**What you need to do:**
• A. Give back the part of the EAS parameters page starting with "The following tables" and going on through "generates a token.", word for word.
• B. Name every column heading in the table on the EAS parameters page.

**Text passage:**
>> START

Parameters of model services - Platform For AI - Alibaba Cloud Documentation Center

You can use the EASCMD client to create services in Elastic Algorithm Service (EAS) of Platform for AI (PAI). Before you create a service, you must specify the related parameters in a JSON object. This topic describes the parameters in the JSON object.

Note

For more information about how to use the EASCMD client, see Download the EASCMD client and complete identity authentication.

Parameters

The following tables describe the parameters in the JSON object.

Parameter	Required	Description
name	Yes	The name of the service. The name must be unique in a region.
token	No	The authentication token. If you do not specify this parameter, the system automatically generates a token.

>> END

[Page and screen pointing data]
>> START

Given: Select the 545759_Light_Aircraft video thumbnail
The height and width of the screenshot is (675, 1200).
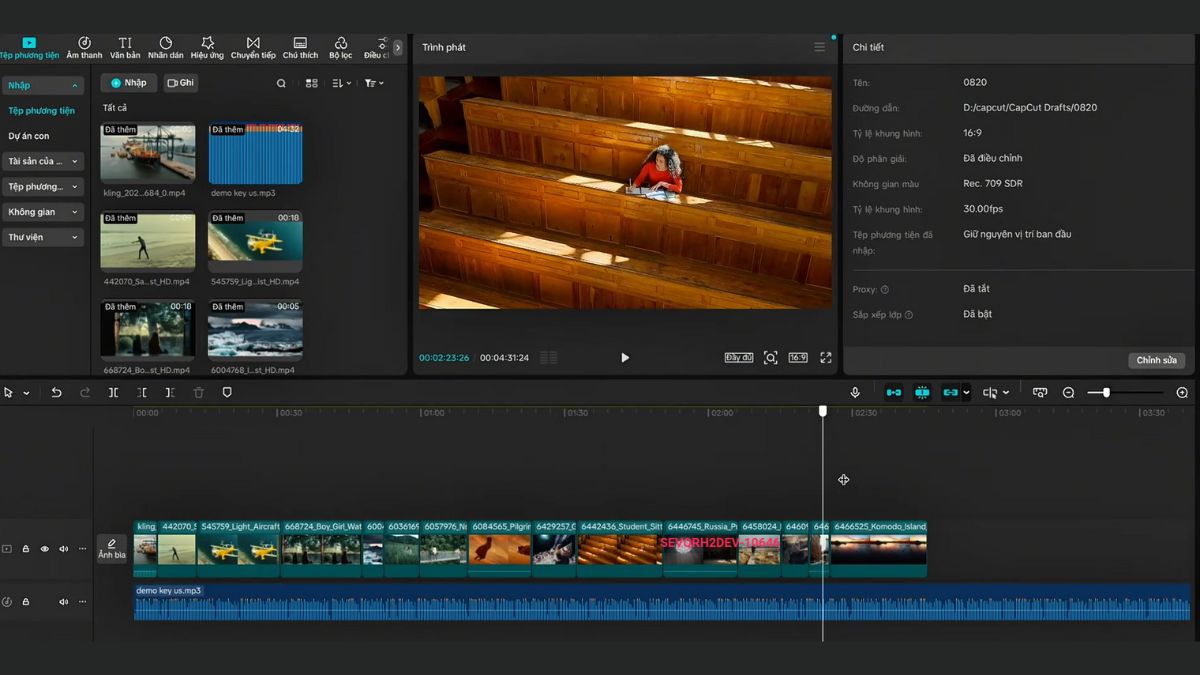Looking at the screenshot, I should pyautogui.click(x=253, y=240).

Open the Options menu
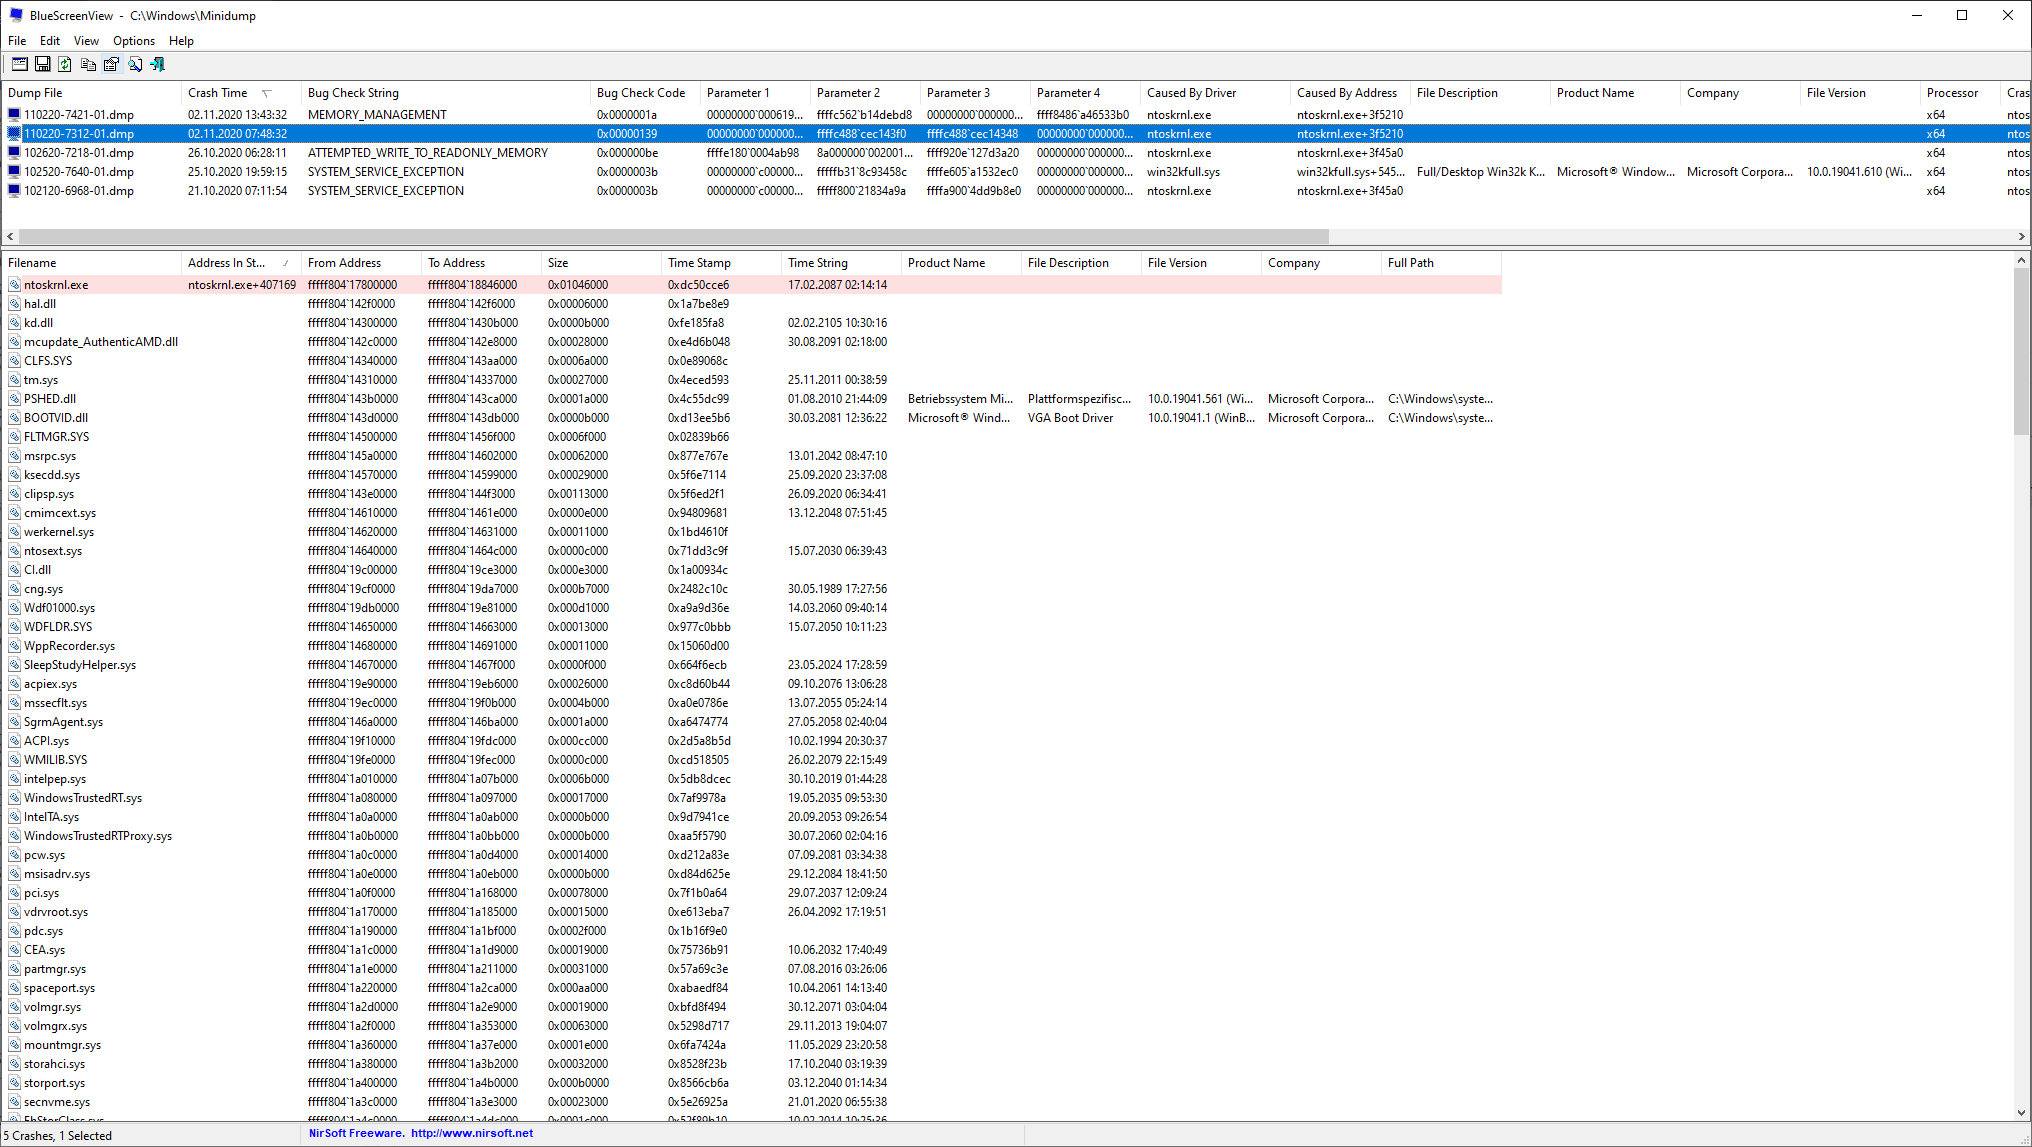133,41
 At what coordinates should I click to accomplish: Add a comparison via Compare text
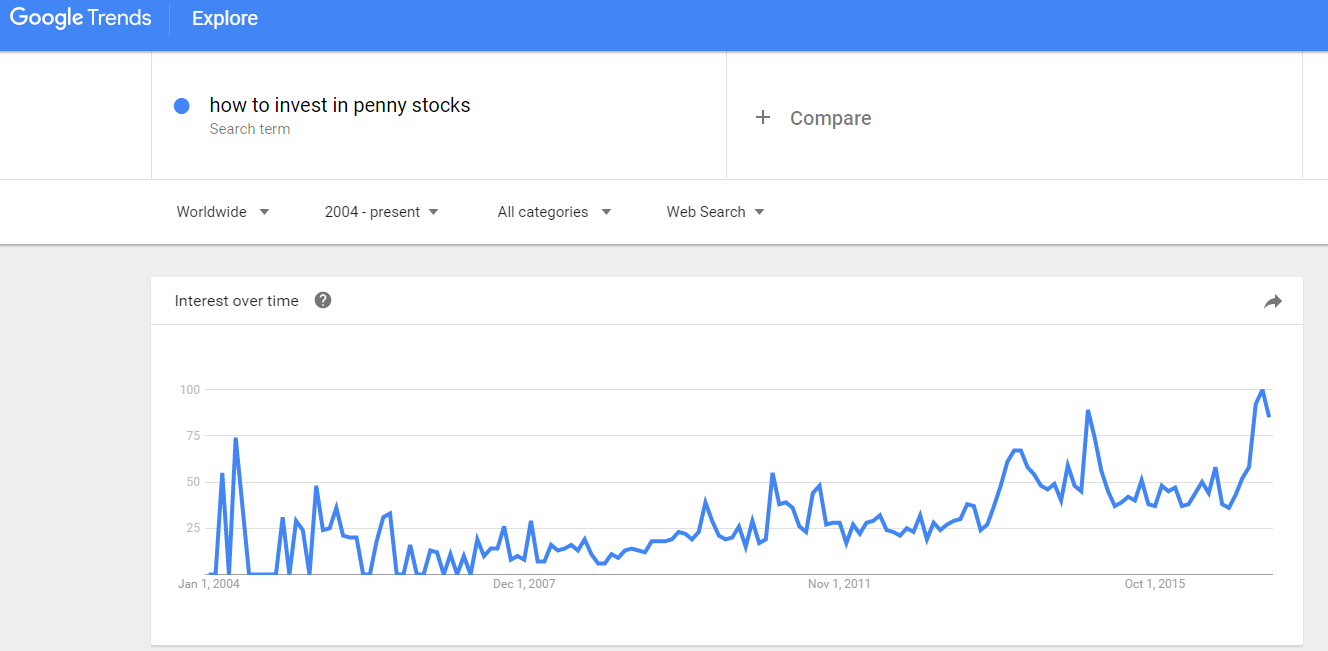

>> END

**Answers for this exercise:**
• A.
The following tables describe the parameters in the JSON object.

Parameter	Required	Description
name	Yes	The name of the service. The name must be unique in a region.
token	No	The authentication token. If you do not specify this parameter, the system automatically generates a token.

• B. Parameter, Required, Description